Nice work. Lots of interesting things going on. I wonder if you are familiar at all with the music of Hindemith and his "Mathis der Maler". The Hindemith piece is built entirely around harmony constructed on the interval of the fourth.


----------



## EdwardBast (Nov 25, 2013)

That is a fun piece clavichorder! Some of the whimsy and surprise of CPE Bach's work — and indeed I can't hear it without thinking of that composer. Which is not to say it sounds derivative, more like neo-gallant?. It is interesting in its own right. Good counterpoint too, especially in the first part.

A couple of criticisms:

The cadence at the double bar sounds like it drops a beat, like there is a duple bar thrown in?
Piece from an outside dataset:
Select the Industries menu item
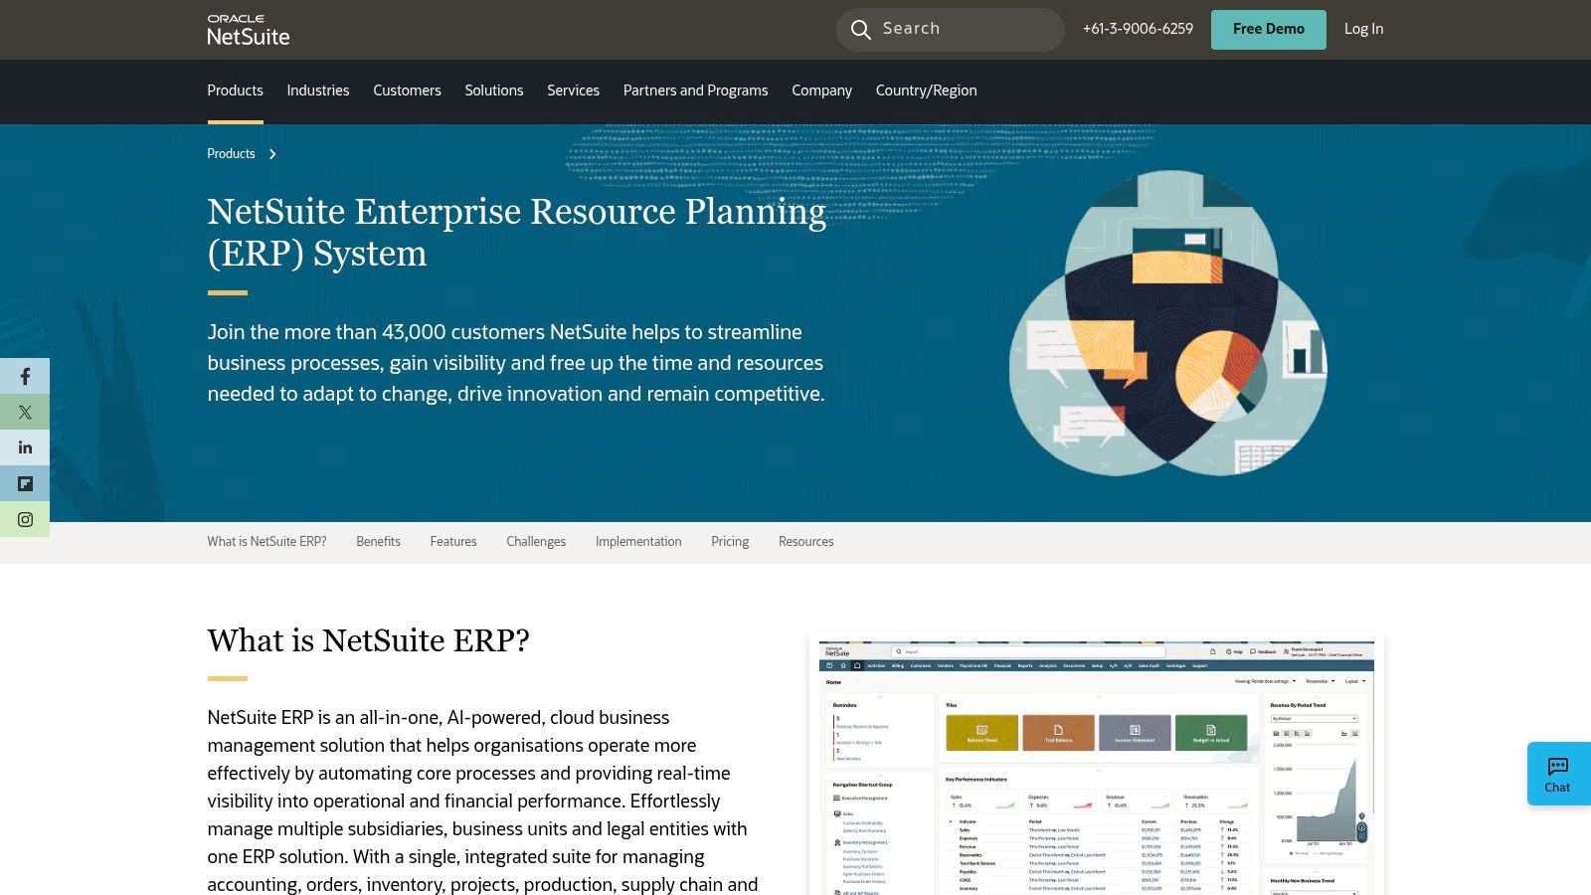point(317,90)
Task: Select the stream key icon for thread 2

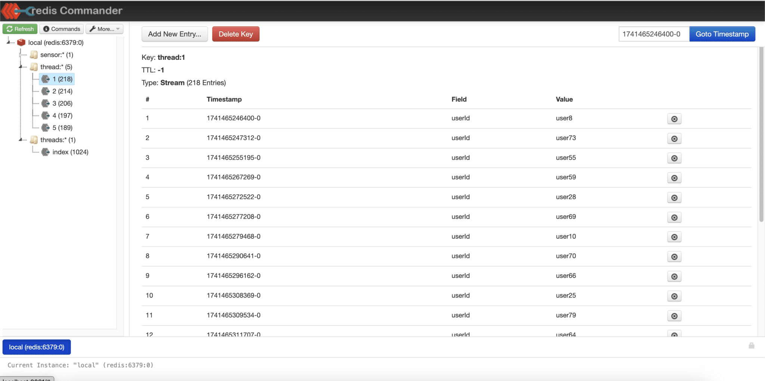Action: click(x=46, y=91)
Not sure if that is so, but it strikes me as a bit of muddle at the end precisely where one would want sharpness and clarity. Maybe perfunctory too and a little awkward? Otherwise I wouldn't change anything about the first part.

Something bothers me about the second part. I think it might be that all of the essential activity is in the right hand for a long time. The left hand seems like it is confused about what it wants to do or is having trouble justifying its existence? After the more equal voiced writing of the first part the change in texture is perhaps an unwelcome departure? A more equal division of the work between the hands might help?
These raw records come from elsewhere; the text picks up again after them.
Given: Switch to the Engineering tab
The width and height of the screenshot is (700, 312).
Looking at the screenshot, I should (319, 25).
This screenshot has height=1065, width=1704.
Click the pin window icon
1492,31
Okay. Apologies for just blurting out vague impressions on just a few hearings. I am anxious to hear the final version. 

BTW: I do hope you have scored this and your other efforts?


----------



## clavichorder (May 2, 2011)

Thanks for your insights and criticisms Truckload and EdwardBast. I don't know if there will be a final version anytime soon, as I think I'm moving onto the next thing. 

I actually have not scored this yet...


----------



## EdwardBast (Nov 25, 2013)

clavichorder said:


> Thanks for your insights and criticisms Truckload and EdwardBast. I don't know if there will be a final version anytime soon, as I think I'm moving onto the next thing.
> 
> I actually have not scored this yet...


Shame. It sounded like it was going to be really good.


----------



## clavichorder (May 2, 2011)

EdwardBast said:


> Shame. It sounded like it was going to be really good.


I just seem to have hit a certain threshold for knowing what to do with this piece at this time. I'm working on something that's more like a conventional sonata, and it's when I get a functional version of that finished, I'll come back to this one and start ironing out the details and doing some rewrites.

As for sheet music, don't get me wrong in thinking that I'm in anyway averse to it. I just don't find that part of the process very easy. But one day necessity will surmount laziness. Again, thanks for your well thought out criticism and encouragement.


----------



## Andersunt (Dec 16, 2015)

Cool , steady .. Projects about 1/8 beat ahead ... Illusory, but on point and great


----------